> TASK ITEM:
Below are some records. Output the lines from the first one through the line that holds "Image resolution: width=763", exactly as written, with no pictures.

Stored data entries
---+---

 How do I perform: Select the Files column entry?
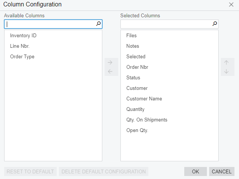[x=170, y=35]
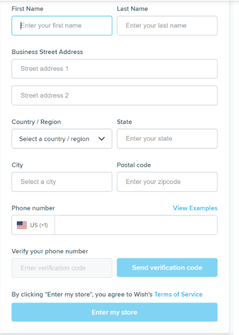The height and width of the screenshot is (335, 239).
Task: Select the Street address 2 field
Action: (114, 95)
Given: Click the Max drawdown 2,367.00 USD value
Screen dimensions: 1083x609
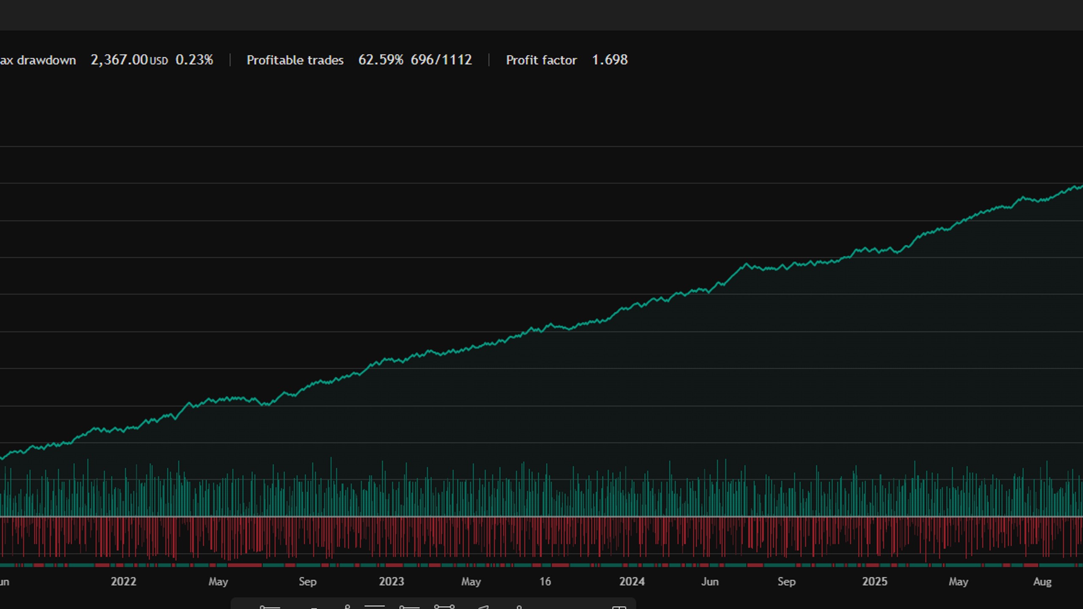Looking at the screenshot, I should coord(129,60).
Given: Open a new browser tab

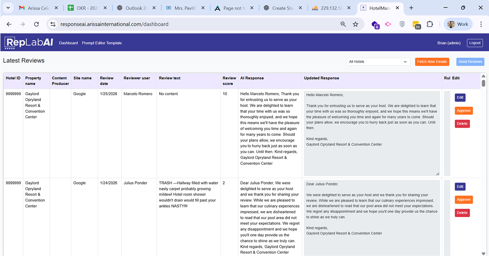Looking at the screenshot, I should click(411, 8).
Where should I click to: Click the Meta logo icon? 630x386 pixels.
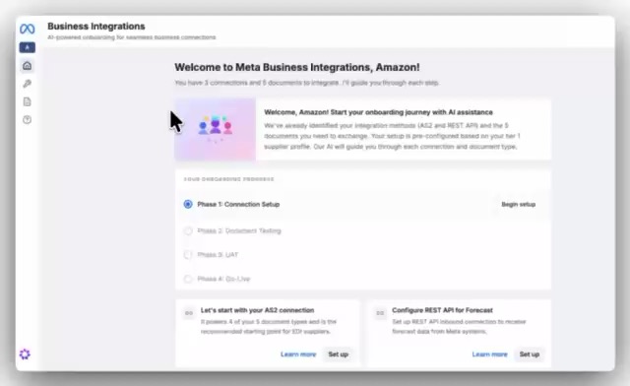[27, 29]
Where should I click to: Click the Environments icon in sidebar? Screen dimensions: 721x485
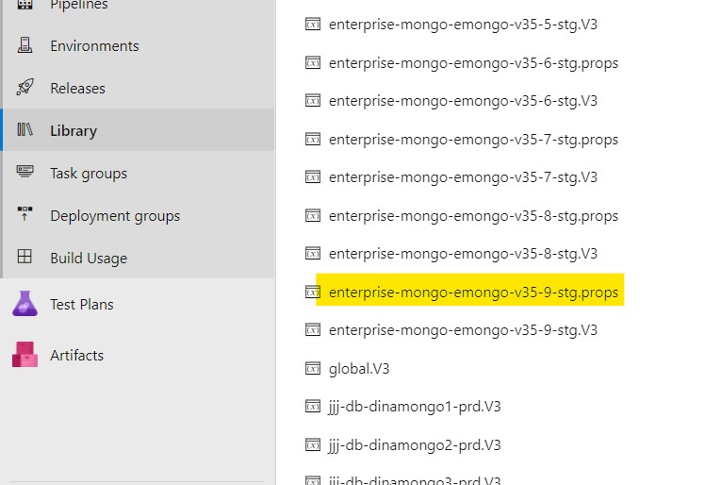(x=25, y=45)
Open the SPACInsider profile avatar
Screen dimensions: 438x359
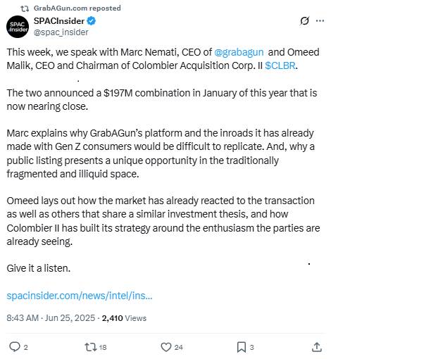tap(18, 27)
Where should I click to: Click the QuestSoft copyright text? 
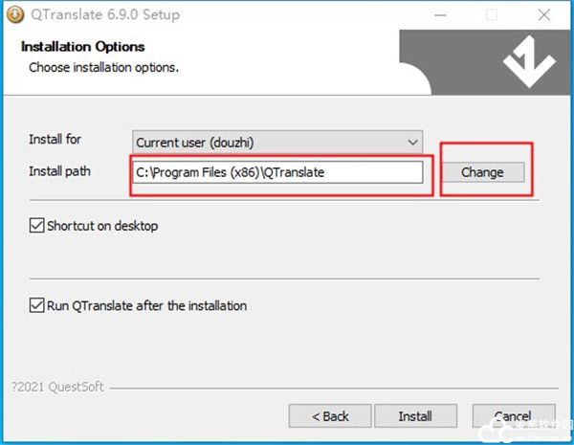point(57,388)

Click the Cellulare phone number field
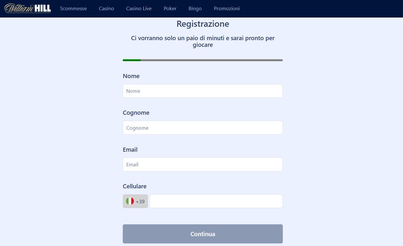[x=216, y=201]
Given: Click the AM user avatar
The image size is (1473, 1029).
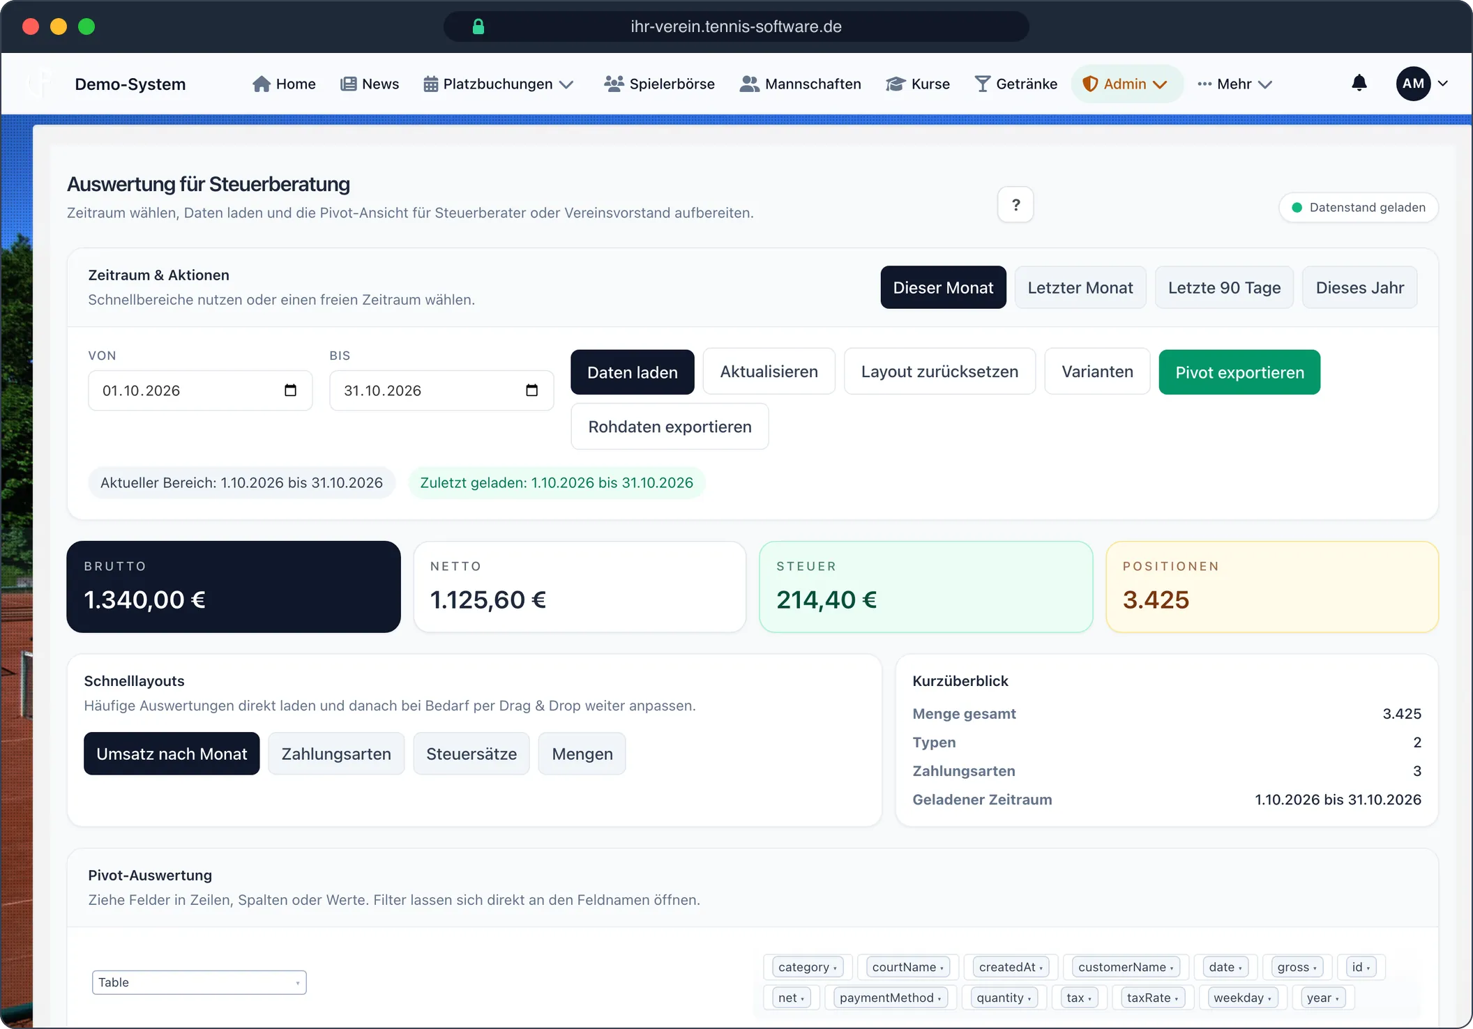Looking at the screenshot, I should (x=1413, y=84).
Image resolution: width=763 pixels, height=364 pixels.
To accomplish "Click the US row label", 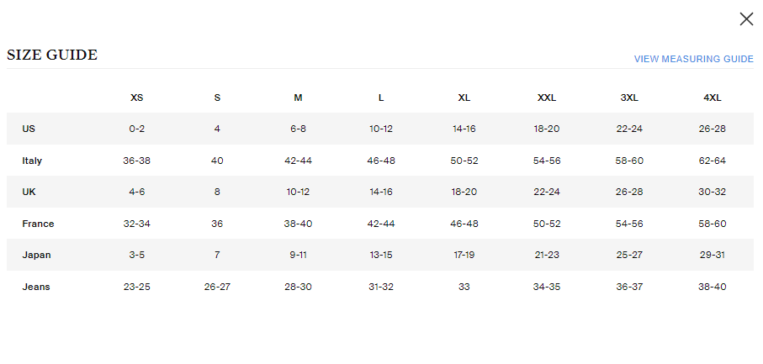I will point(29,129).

---+---

> EXERCISE ANSWER:
 How do I perform: Select the Files column entry?
[x=170, y=35]
The height and width of the screenshot is (335, 239).
Task: Select the Street address 2 field
Action: (114, 95)
Given: Click the Max drawdown 2,367.00 USD value
Screen dimensions: 1083x609
Looking at the screenshot, I should coord(129,60).
Given: Open a new browser tab

Looking at the screenshot, I should click(411, 8).
Where should I click to: Click the Meta logo icon? 630x386 pixels.
[27, 29]
Where should I click to: Click the Environments icon in sidebar? Screen dimensions: 721x485
(x=25, y=45)
Open the SPACInsider profile avatar
Screen dimensions: 438x359
tap(18, 27)
Where should I click to: Click the QuestSoft copyright text? 
point(57,388)

Click the Cellulare phone number field
[x=216, y=201]
Given: Click the AM user avatar
The image size is (1473, 1029).
Looking at the screenshot, I should (x=1413, y=84).
Image resolution: width=763 pixels, height=364 pixels.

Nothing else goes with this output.